* _Exercise directions_
Work out how many lines in the data include the string "link"; reply with that number alone.
Start of Data records
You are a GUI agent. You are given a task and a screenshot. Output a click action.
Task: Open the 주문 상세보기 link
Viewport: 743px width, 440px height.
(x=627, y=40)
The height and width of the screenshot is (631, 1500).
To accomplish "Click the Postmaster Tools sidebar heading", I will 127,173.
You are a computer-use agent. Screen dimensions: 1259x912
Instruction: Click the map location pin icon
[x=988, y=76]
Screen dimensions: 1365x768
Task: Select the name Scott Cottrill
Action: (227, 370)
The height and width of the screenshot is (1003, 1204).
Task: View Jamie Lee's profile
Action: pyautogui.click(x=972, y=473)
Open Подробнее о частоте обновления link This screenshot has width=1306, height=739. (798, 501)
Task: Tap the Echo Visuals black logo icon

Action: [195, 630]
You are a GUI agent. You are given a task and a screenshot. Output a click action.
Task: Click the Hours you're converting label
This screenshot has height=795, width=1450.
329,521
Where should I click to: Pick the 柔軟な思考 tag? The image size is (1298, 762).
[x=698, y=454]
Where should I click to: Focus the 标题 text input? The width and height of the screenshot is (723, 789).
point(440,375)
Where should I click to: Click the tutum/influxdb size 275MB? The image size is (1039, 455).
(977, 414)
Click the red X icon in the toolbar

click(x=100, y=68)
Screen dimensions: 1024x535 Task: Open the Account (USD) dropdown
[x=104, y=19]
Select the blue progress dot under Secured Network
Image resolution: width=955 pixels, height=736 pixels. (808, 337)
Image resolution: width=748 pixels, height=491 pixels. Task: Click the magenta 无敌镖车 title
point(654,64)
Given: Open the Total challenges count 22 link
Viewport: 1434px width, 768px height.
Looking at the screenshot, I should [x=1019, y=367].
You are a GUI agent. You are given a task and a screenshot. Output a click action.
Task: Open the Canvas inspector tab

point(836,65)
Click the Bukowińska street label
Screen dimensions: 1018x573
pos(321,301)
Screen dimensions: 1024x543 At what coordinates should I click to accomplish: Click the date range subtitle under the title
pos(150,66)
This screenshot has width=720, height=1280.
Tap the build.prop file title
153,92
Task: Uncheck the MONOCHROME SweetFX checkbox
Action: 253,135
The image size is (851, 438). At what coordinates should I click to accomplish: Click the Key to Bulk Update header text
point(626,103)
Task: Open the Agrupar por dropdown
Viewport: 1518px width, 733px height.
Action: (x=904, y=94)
End of Data records
* _Answer area_
3